Document extract:
▽

A Brief Tour of Swift UI

The best user interfaces are interactive and responsive to the user. UIKit is a capable framework that lets you build apps that users expect, but it can be tedious at time, not to mention having the flavor of an Objective-C toolkit.

SwiftUI takes advantage of Swift’s modern language features, giving us a modern framework that hits modern programming buzzwords.

It’s Declarative. Describe your UI in broad strokes using simple code.

It’s Compositional. You take existing views and connect them together and arrange them on the screen as you want.

It’s Automatic. Complex operations, like animations, can be done as a one-liner.

It’s Consistent. SwiftUI can be run on all of Apple’s platforms. It will take care to configure your UI (such as padding distance between on-screen controls, or dynamic type) so that it feels at home on whatever platform it’s running, whether it’s a Mac or the AppleTV.

Views and View Modifiers

Views are the heart of SwiftUI. According to Apple:

Views are defined declaratively as a function of their input

A View in SwiftUI is a struct that conforms to the View protocol. They are unrelated to UIViews (which are classes). A SwiftUI View is a value type, composed of the data that explains what you want to display.

Here’s a simple view:

struct Simpleiew : View { var body: some View { Text("I seem to be a verb") } }

Here SimpleView conforms to the View protocol. To appease the protocol, you need to provide a body, which is an opaque type. By using some new syntax, some View, we’re declaring that body is some kind of View, without having to specify a concrete type. Check out Swift Evolution Proposal 244 for more about opaque types.

The body is some View that describes what should be on the screen. In this case it’s a simple text label with a default configuration. Your body can be composed of multiple Views, such as a stack that arranges images horizontally.

△

Work item:
Reproduce the SwiftUI tour from "Views are defined" up to and including "about opaque types.", word for word. Draw only on the SwiftUI tour above.

Data extract:
▽

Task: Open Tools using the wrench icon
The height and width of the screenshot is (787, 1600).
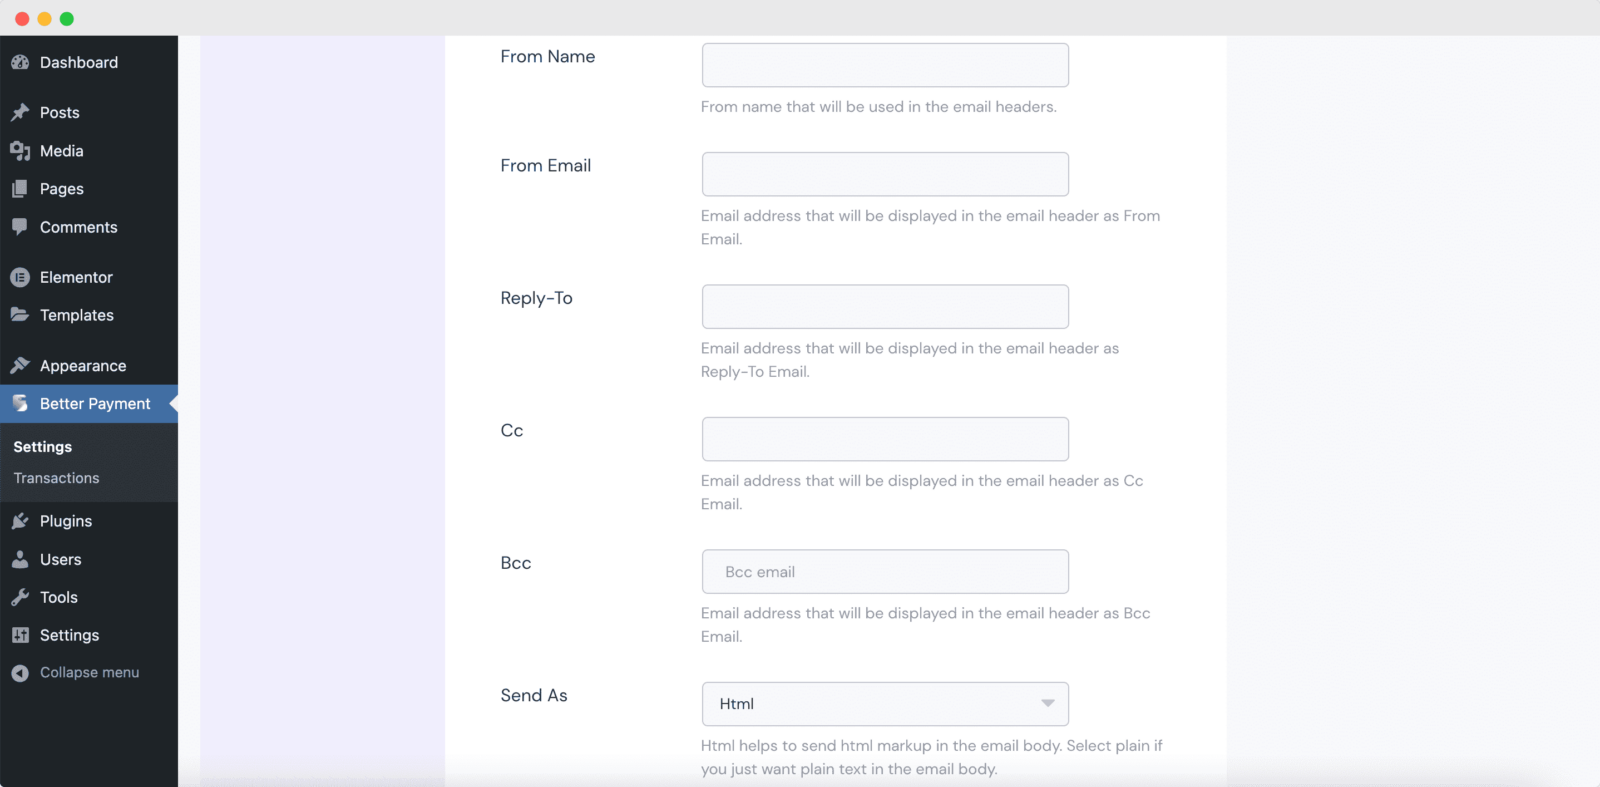Action: (x=21, y=597)
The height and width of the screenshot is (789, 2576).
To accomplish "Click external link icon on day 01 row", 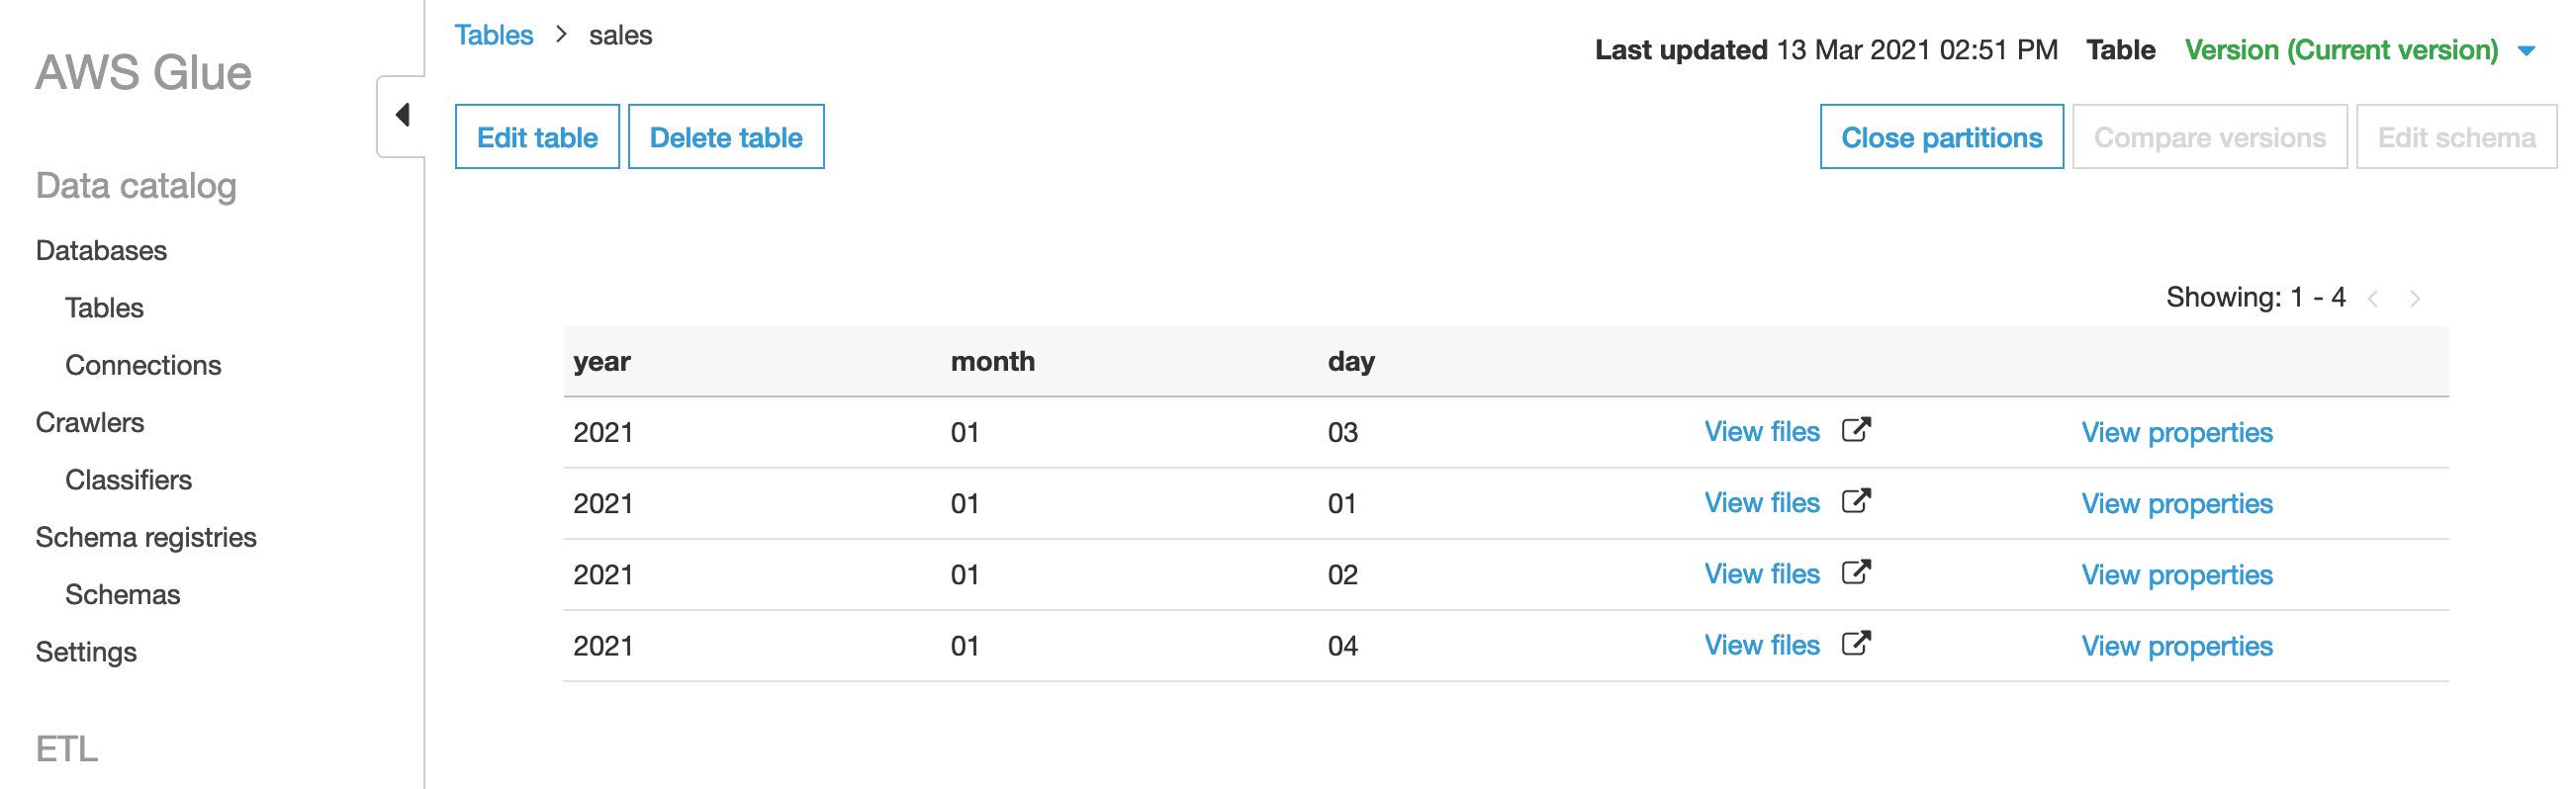I will pos(1857,501).
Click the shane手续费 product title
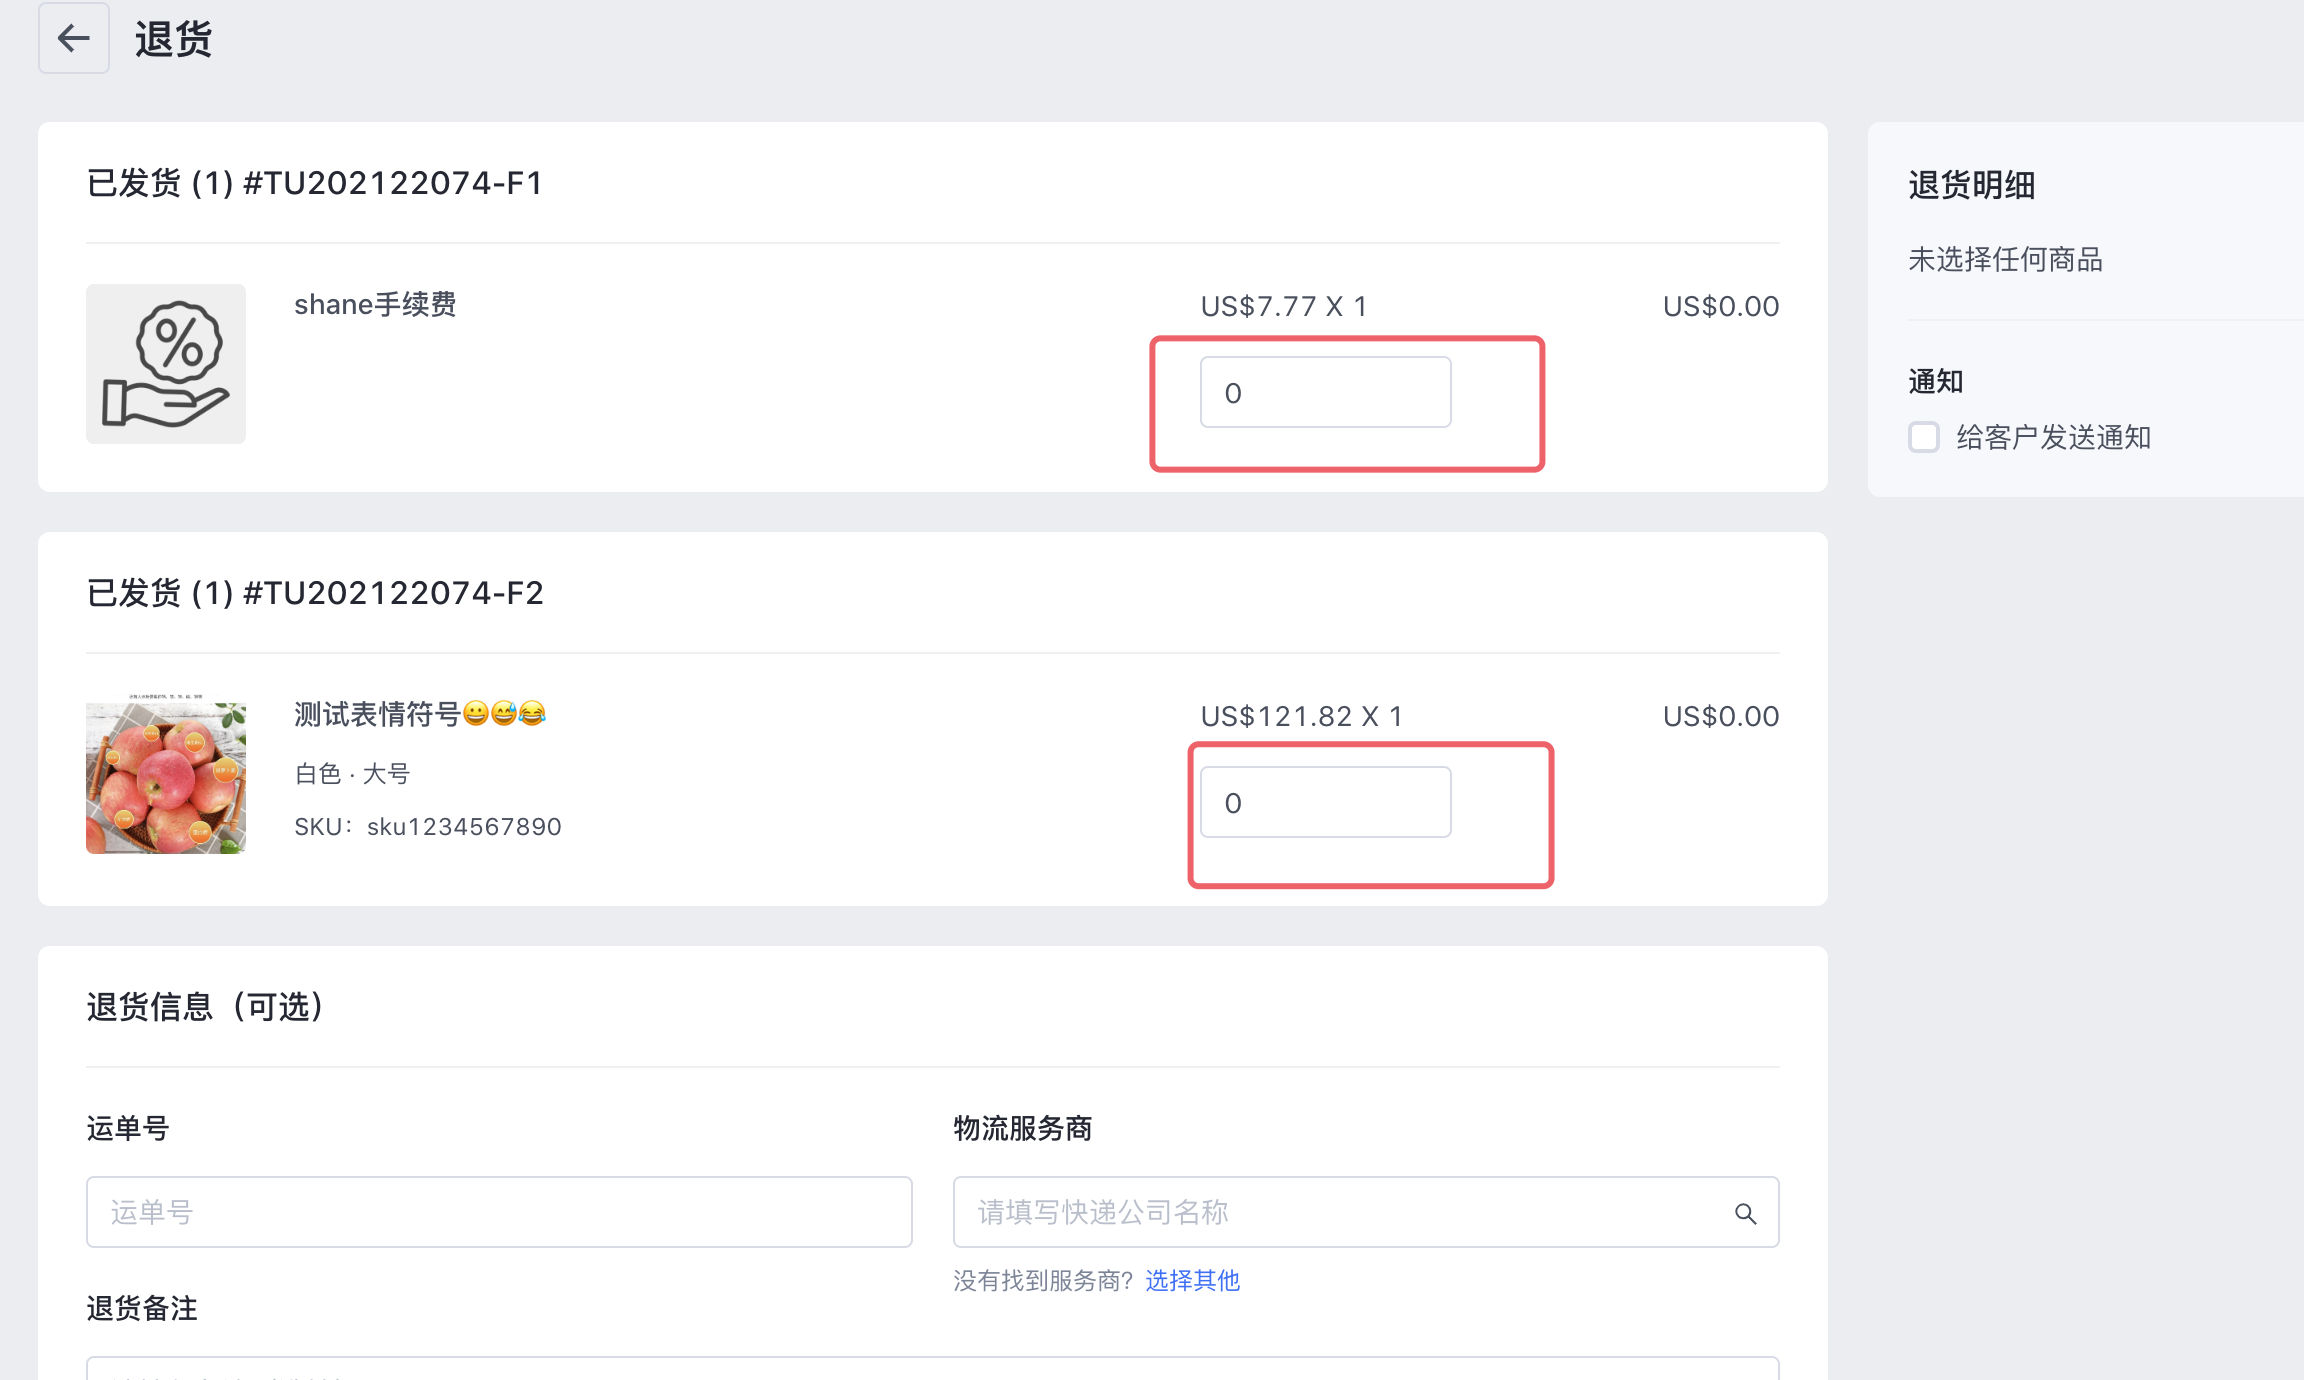This screenshot has width=2304, height=1380. [x=375, y=304]
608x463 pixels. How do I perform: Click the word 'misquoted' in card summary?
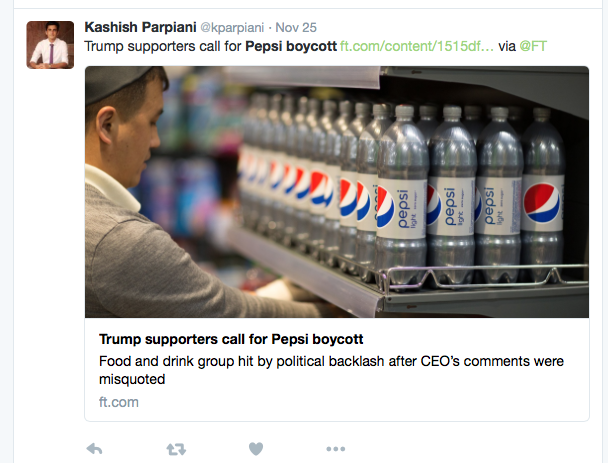click(132, 379)
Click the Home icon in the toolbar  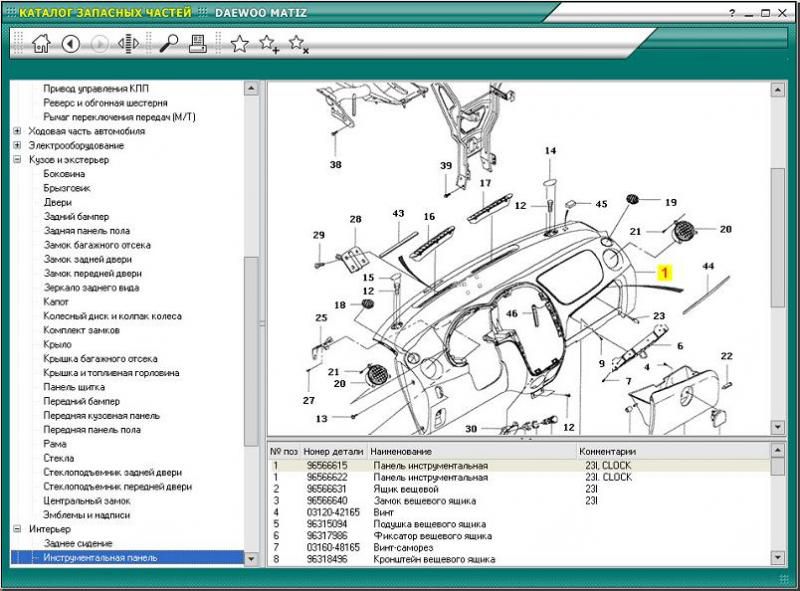point(41,43)
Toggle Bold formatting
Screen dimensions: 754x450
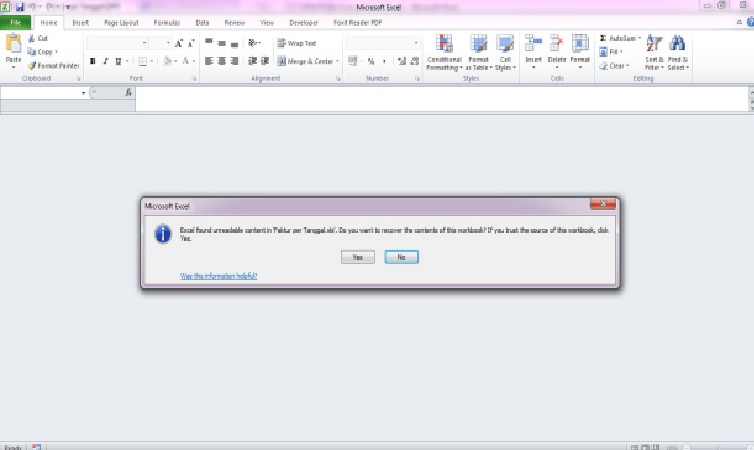93,62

△

Answer for the task:
Views are defined declaratively as a function of their input

A View in SwiftUI is a struct that conforms to the View protocol. They are unrelated to UIViews (which are classes). A SwiftUI View is a value type, composed of the data that explains what you want to display.

Here’s a simple view:

struct Simpleiew : View { var body: some View { Text("I seem to be a verb") } }

Here SimpleView conforms to the View protocol. To appease the protocol, you need to provide a body, which is an opaque type. By using some new syntax, some View, we’re declaring that body is some kind of View, without having to specify a concrete type. Check out Swift Evolution Proposal 244 for more about opaque types.